Last Sunday we decided to take our daily evening walk in a
different direction. On the way towards
one of the shops we frequent we saw the smiling face of Adil, the shop
owner. We stopped to chat and before we
knew it, he invited us to his home! Then
we saw the butcher of the shop, Anwar, trailing close behind. The four of us walked the short distance to
their home, learning that Adil and Anwar are brothers and live together. Entering the compound of their home was
surreal. It felt more like an open air
boarding house for young migrant workers. We saw several other workers from the shop/butchery and were surprised that they all live together. Being in the relaxed environment of their home was a pleasant experience. Most of them donned their “Jalabia,” the long flowing white robes which conjure images of Middle Eastern life. They gave us sodas to drink and peanuts and other snacks to eat. They took out their phones and began taking pictures with us all together as we laughed and enjoyed this serendipitous moment. All of these men are from Sudan (the neighboring country to the north) and
their families and children all live in Khartoum, the capital city. One of them whom I spoke with returns once a
year for a couple of months, which is probably more or less true for all of
them.
Picture taken with Abdulafat (left) and his brother who
sent us this photo from his phone via WhatsApp
sent us this photo from his phone via WhatsApp
Before leaving, Anwar gave us a
tour of the place, leading us back to Adil’s room, the only fully enclosed room
on the compound that we observed. Adil
is the elder statesman of the group, a wise and affable looking fellow who will
soon be travelling back to Khartoum for the big feast of Eid al-Adha. Adil has a nice room with a couple of beds
and a television; when we entered his room he was watching an impressive prayer
service from Saudi Arabia. He took out a
small bottle of cologne and began spraying us with it – commenting on how nice
it smells!
Walking in the other direction on most evenings we have met
Ismael, Adam and Naem. All three are
young men and live near each other and possibly work together repairing
cars. Ismael’s father died and his
mother and siblings live in Khartoum. He
is of the Dinka tribe and is originally from a place called Bor. Adam, his friend, is from Darfur. Naem, whom we have met twice now in the last
week, lives with his son and mother and other children related to their
family. His mother, Helen Frederick, is
a dignified looking woman who calls us “her children.” She has invited us to come and visit her in
her home sometime. Ismael and Naem have
invited us to join them for the upcoming feast commemorating the sacrifice God
provided in place of Abraham’s son.
A significant component of our language learning methodology
and philosophy is learning language in community, not in a classroom. We don’t have a language teacher but rather a
“language helper,” and our goal is to learn with him on a regular basis, but
then to be “out and about” listening, learning and speaking with native
speakers of Juba Arabic and Sudanese Arabic.*
Each person whom we have named in this blog post is Muslim. It
has been interesting how we have connected with several Muslims in our
neighborhood in the process of language learning. While the Arab/Islamic influence from the
North is indeed strong, South Sudan is a predominantly “Christian” country, in that
most of its citizens would ascribe to being either Catholic or Protestant. South Sudan is the only Arabic speaking
country in the world which is majority Christian.

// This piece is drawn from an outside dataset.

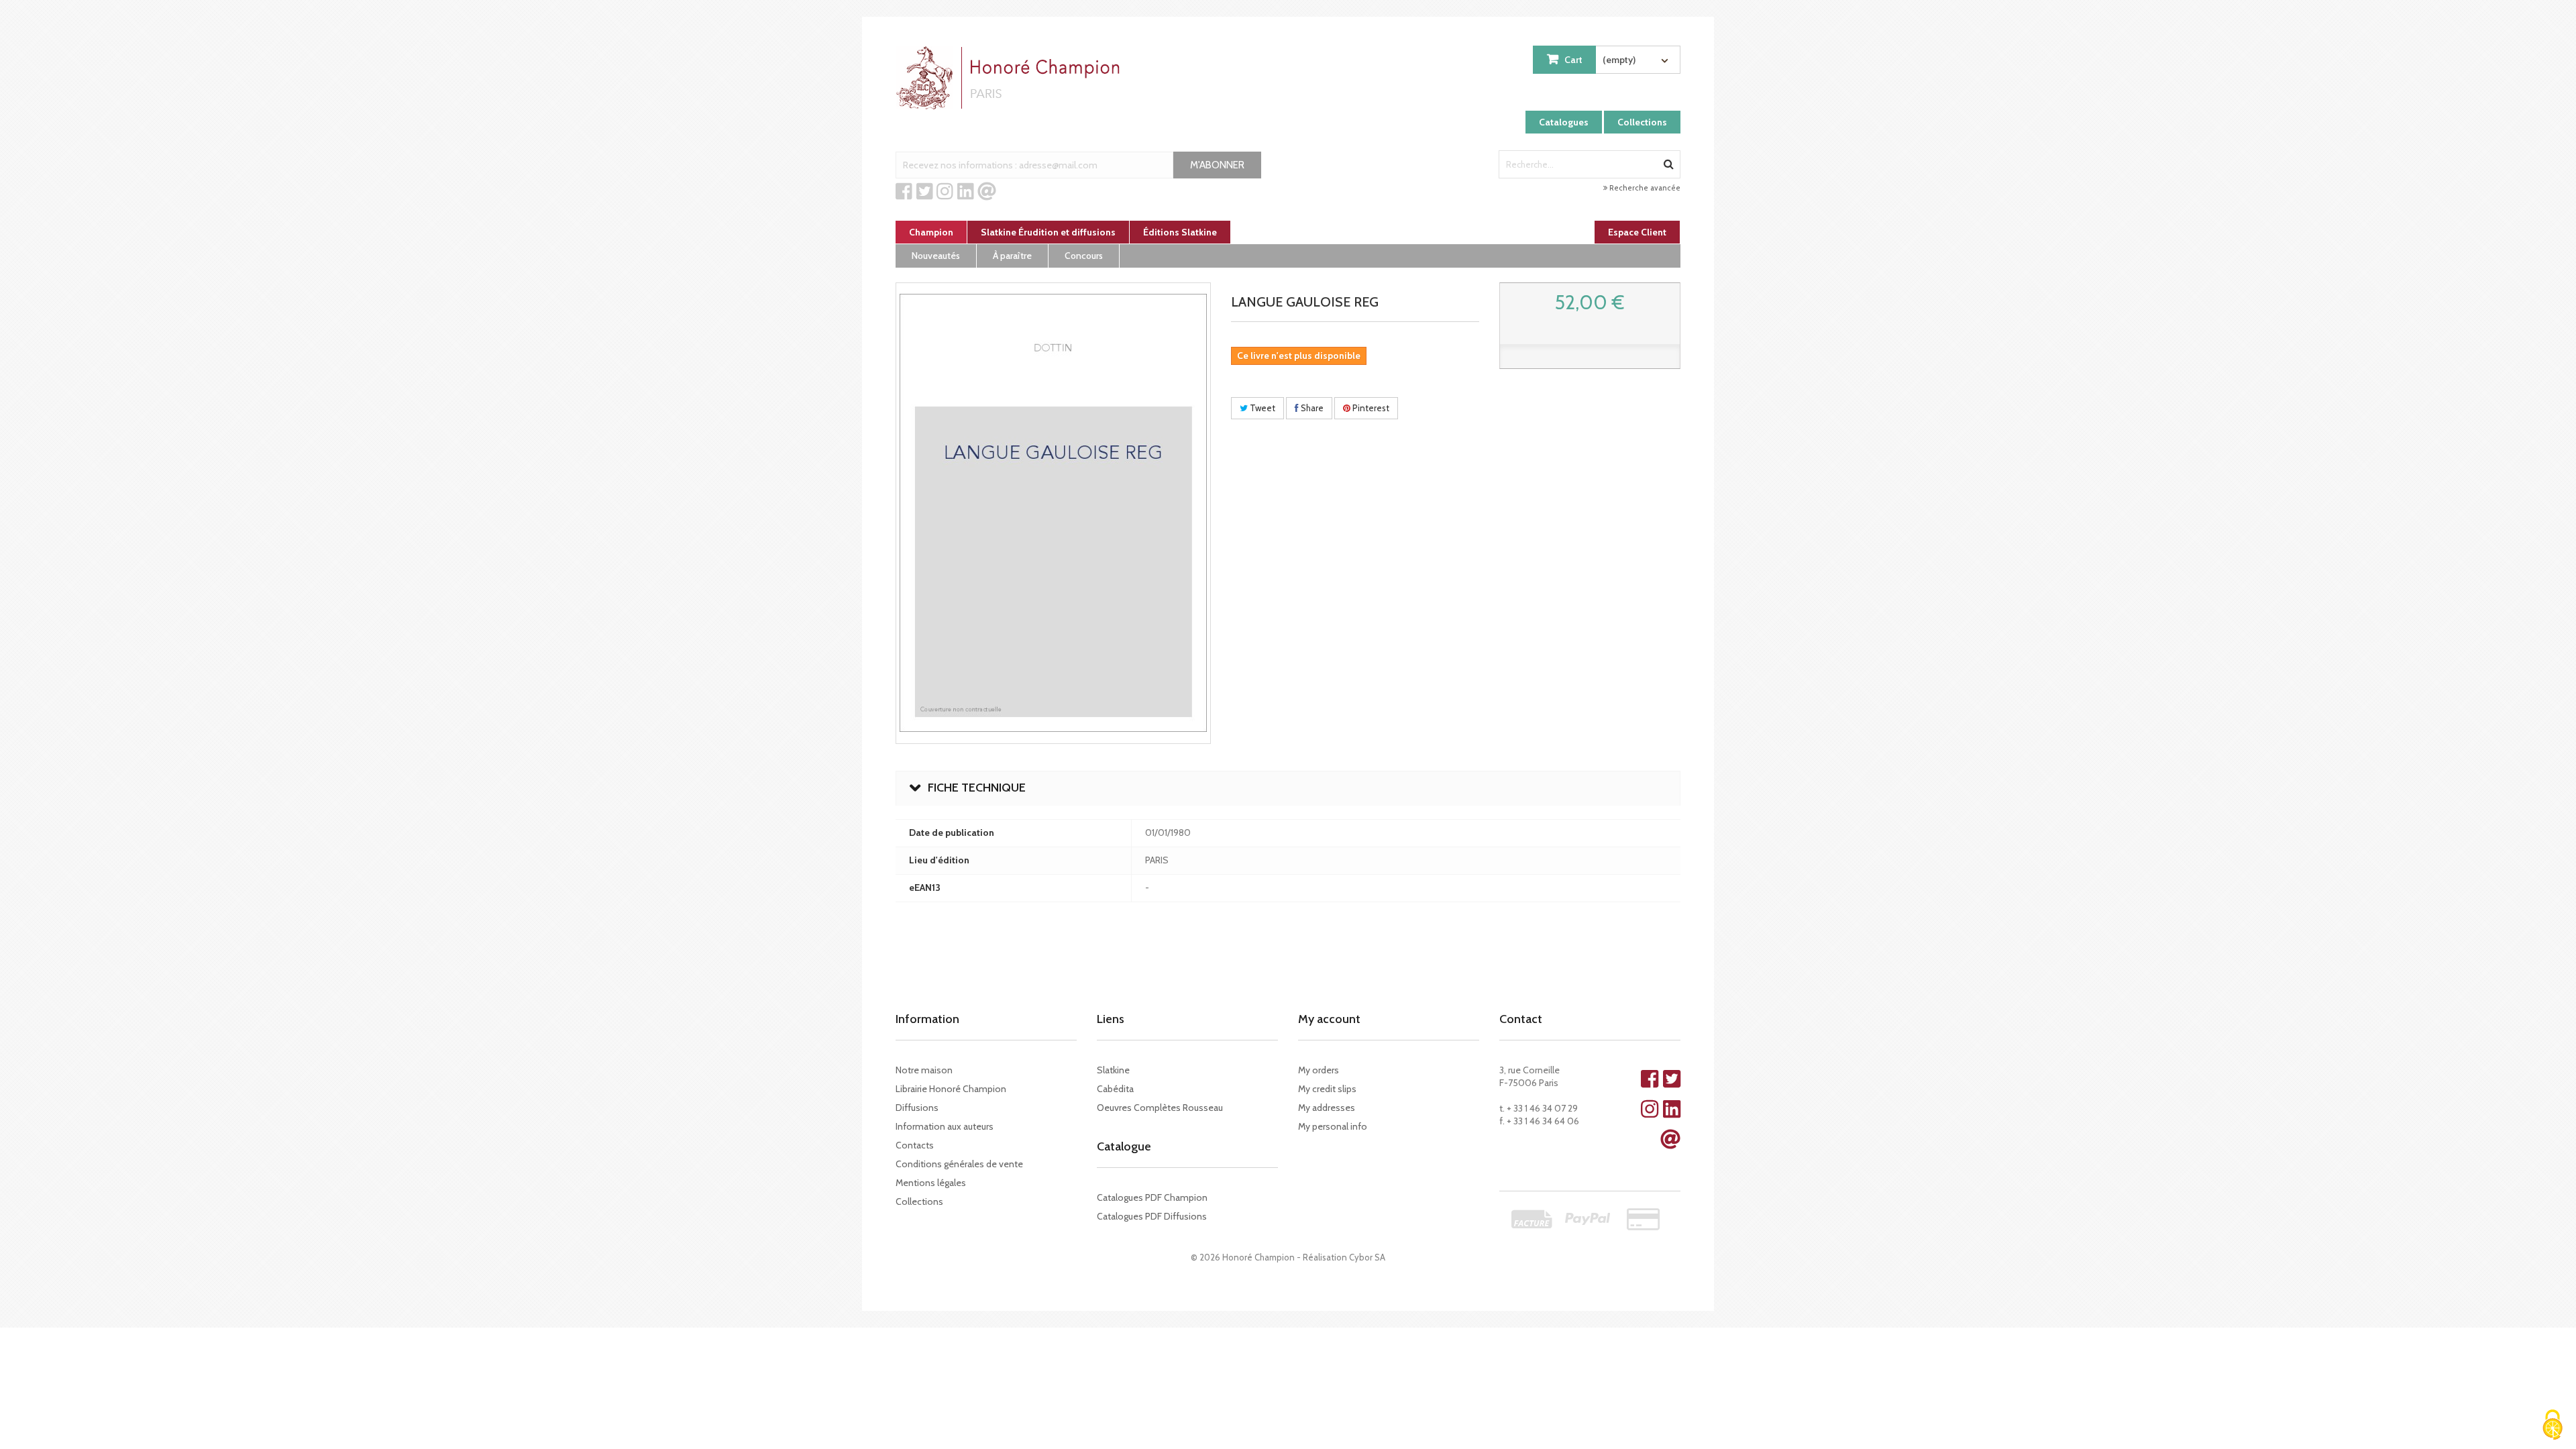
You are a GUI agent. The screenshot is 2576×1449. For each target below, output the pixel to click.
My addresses (1326, 1108)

We are enjoying building these relationships in the
community and thankful for these new Muslim neighbors and friends. Here in South Sudan there is a great deal of
acceptance and grace given to one another across the religious spectrum; there
are even inter-religious marriages between Muslims and Christians. In a world that is becoming increasingly
polarized along national, ethnic and religious lines, we are grateful for the
opportunity to build bridges with our Muslim sisters and brothers. Pray that we can continue to find ways to
bless one another!
*Sudanese Arabic and
Juba Arabic are two distinct languages, similar but different. Sudanese
or Khartoum Arabic is closer to the Classical Arabic of places like Egypt and
Saudi Arabia. If one knows Khartoum
Arabic, one is able to speak more widely in the Arab world. Juba Arabic is a creole or pidgin. It is a language unto itself yet does not
have an official status, not even in South Sudan. It is widely spoken and understood here in
Juba and throughout much of South Sudan, particularly the Equatorial regions.
We are primarily learning Juba Arabic, but also picking up some of the more
classical words and expressions as well.